Frollo’s attraction isn’t spoken of with words, but the visuals do enough of the heavy lifting. After the festival, Esmeralda winds up in Notre Dame Cathedral, with the gallant Phoebus lying to Frollo that she asked for sanctuary. Frollo, thwarted for the moment, stands directly behind the gypsy, sniffing her hair. When she asks what he’s doing, he says, “I was just imagining a rope around that beautiful neck.” Her reply is enough, without saying what’s actually going on: “I know what you were imagining.” 

On a subtextual level, this is all fascinating to consider. It’s not the first time that a Disney animated film featured as a lead a conventionally beautiful caricature of a young woman. (It’s frankly easier to count which Disney animated films don’t have a conventionally beautiful woman as a lead.) Nor is Hunchback the first time the question of romantic pairing was directly interrogated — Trousdale and Wise’s last feature, Beauty and the Beast, does that with the love triangle between Belle, the Beast, and Gaston. But the 1996 picture is the first to directly present the issue of sexual attraction in such blunt terms. 

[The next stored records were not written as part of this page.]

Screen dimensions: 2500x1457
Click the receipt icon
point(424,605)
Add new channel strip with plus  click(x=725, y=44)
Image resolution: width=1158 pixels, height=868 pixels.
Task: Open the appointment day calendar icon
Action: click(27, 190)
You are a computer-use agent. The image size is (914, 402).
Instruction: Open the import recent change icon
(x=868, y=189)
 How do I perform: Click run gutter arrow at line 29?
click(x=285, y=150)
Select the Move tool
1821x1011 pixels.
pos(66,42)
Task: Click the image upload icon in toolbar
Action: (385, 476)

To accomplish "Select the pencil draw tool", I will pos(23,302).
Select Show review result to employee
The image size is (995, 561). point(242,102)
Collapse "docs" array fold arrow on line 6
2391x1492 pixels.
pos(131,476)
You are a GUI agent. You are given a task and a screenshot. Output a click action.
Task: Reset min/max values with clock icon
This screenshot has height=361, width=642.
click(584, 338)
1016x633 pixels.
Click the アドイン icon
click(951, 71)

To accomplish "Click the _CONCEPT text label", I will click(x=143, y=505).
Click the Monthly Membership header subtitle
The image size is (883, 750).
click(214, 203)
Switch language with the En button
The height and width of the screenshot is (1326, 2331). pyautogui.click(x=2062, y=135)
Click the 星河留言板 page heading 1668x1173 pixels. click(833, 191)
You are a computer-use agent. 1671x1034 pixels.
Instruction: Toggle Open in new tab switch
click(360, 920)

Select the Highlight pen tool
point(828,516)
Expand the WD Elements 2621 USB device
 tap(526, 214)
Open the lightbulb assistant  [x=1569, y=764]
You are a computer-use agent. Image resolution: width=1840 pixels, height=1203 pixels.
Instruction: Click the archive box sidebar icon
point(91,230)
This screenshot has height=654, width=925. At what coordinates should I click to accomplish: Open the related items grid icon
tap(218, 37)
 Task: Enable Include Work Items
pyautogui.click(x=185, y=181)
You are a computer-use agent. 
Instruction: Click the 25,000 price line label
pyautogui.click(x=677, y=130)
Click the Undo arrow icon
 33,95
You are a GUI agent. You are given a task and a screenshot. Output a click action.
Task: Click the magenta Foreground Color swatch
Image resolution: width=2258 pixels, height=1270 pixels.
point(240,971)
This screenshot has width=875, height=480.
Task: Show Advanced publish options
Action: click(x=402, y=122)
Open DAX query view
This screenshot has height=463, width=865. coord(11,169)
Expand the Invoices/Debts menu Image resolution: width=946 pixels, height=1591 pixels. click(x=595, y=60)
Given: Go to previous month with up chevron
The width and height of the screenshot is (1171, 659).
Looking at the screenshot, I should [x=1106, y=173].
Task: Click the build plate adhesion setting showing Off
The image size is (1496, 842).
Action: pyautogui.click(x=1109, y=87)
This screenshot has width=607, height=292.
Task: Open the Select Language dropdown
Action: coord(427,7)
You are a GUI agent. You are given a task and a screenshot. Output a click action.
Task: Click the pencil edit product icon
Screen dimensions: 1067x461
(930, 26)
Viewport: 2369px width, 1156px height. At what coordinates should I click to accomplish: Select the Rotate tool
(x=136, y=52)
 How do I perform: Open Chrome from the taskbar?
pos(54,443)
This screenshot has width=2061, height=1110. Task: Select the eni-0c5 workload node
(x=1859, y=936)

The “Hellfire” sequence, which is arguably one of the best scenes in the entire Disney Renaissance, presents the internal battle within Frollo as one of high drama. Menken and Schwartz did not shy from the task of treating this character with adult gloves, with lyrics like “This burning desire/is turning me to sin”. Children in the audience may not fully grasp what’s going on, but anyone over the age of, say, 10 or 11 would have a pretty good idea of the thoughts running through Frollo’s mind. The animation, music, and Tony Jay’s richly complex vocal performance make for a scene that pushed the boundaries of Disney animation. For a few brief moments, at least, the Disney Renaissance felt like it was moving forward instead of being stuck in stasis.

The Very Eyes of Notre Dame

Only parts of Disney’s Hunchback have that freeing, powerful feeling. Among the characters, there are four who don’t quite fit with the uncompromising vision of what The Hunchback of Notre Dame is trying to be, and one of them is Esmeralda herself. The way that the three men in the film perceive her is fascinating, even as Esmeralda herself seems like a slightly feistier take on Belle or Jasmine or Pocahontas. (This, too, applies to the animation. The character’s supervising animator was, unsurprisingly, a man.) As voiced by Demi Moore, Esmeralda’s raspy voice may add to her allure, but Moore’s more modern-sounding voice is at odds with the character she’s portraying, especially since she feels more like a caricature of both feminine beauty and progressivism.

It also doesn’t help matters that, when Esmeralda shifts into singing her one song in the film, the soppy ballad “God Help the Outcasts”, her singing voice (provided by Heidi Mollenhauer) sounds absolutely nothing like her speaking voice. There’s a disconnect between the visual and the aural in every way with the character. As important as it is for us to grasp why the men in the film lust after Esmeralda, it should be equally crucial for us to know her. Where Beauty and the Beast, for example, gave equal focus to both halves of its story, this one is more male-driven, to its detriment.

And the possible love triangle between her, Phoebus, and Quasimodo feels awfully limp in part because each third of the triangle is at odds with the other two. It’s never entirely clear how aware Esmeralda is, for example, that Quasimodo has a crush on her. That crush is, itself, snuffed out very quickly — the other miss of a song, “A Guy Like You” is performed by three characters who are trying to boost Quasi’s spirits by implying that his unique physical presence is exactly why Esmeralda will fall for him, not run from him. That song is immediately followed by a scene where Quasi sees Esmeralda consoling and kissing Phoebus. It’s the equivalent of watching Ralph Wiggum get his heart broken by Lisa Simpson in an old episode of The Simpsons. You can just about pause the moment where Quasi’s hopes are destroyed.